## Work order
Retype the passage on running Stable Diffusion on a Mac from "- Draw Things" up to and including "some good features!", matching the original exactly.

## Selected extract

To run on your own Mac – Local Interfaces
Mac owners can run Automatic1111’s WebUI, InvokeAI, and also some Mac-specific, popular, lightweight, and super simple interfaces;
- DiffusionBee (Complexity factor 1/5) – DiffusionBee is an extremely lightweight MacOS interface for Stable Diffusion. It allows for basic image generation, but has a very small feature-set, to keep it as simple as possible.
- Draw Things App – (Complexity factor 1/5) – Draw Things is a popular and highly rated MacOS App. I don’t know much about it, but from anecdotal evidence it seems to have some good features!
I now have an interface! What are “models”?
Checkpoints, also known as “weights” or “models” are the brains which produce our images. Each model can produce a different style of image, or a particular theme or subject. Some are “multi-use” and can produce a mix of portrait, realistic, and anime (for example), and others are more focused, only capable of rendering one particular style of subject.

## Information given

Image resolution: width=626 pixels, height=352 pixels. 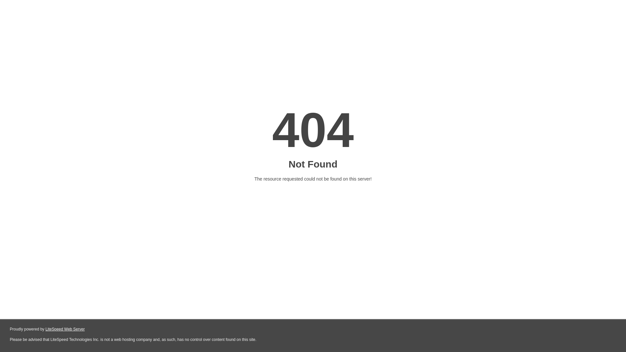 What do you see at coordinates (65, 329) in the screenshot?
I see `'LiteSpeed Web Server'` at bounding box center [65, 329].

* * *

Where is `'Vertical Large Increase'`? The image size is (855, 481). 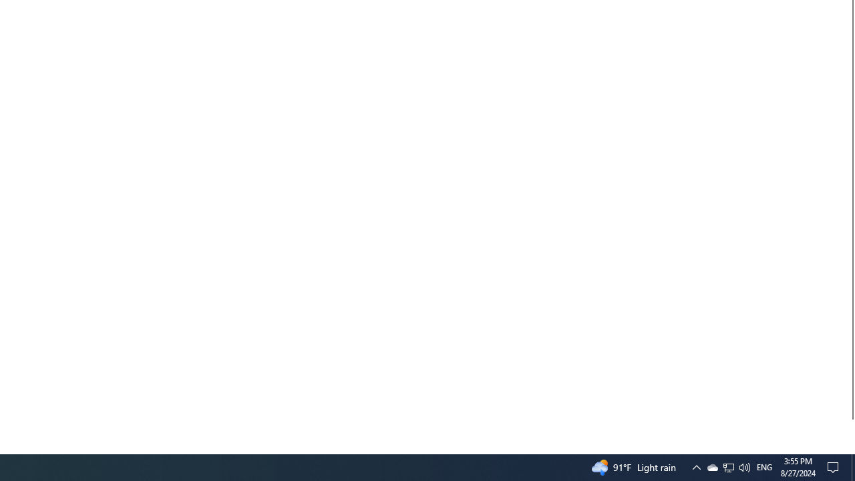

## Answer to this exercise
- Draw Things App – (Complexity factor 1/5) – Draw Things is a popular and highly rated MacOS App. I don’t know much about it, but from anecdotal evidence it seems to have some good features!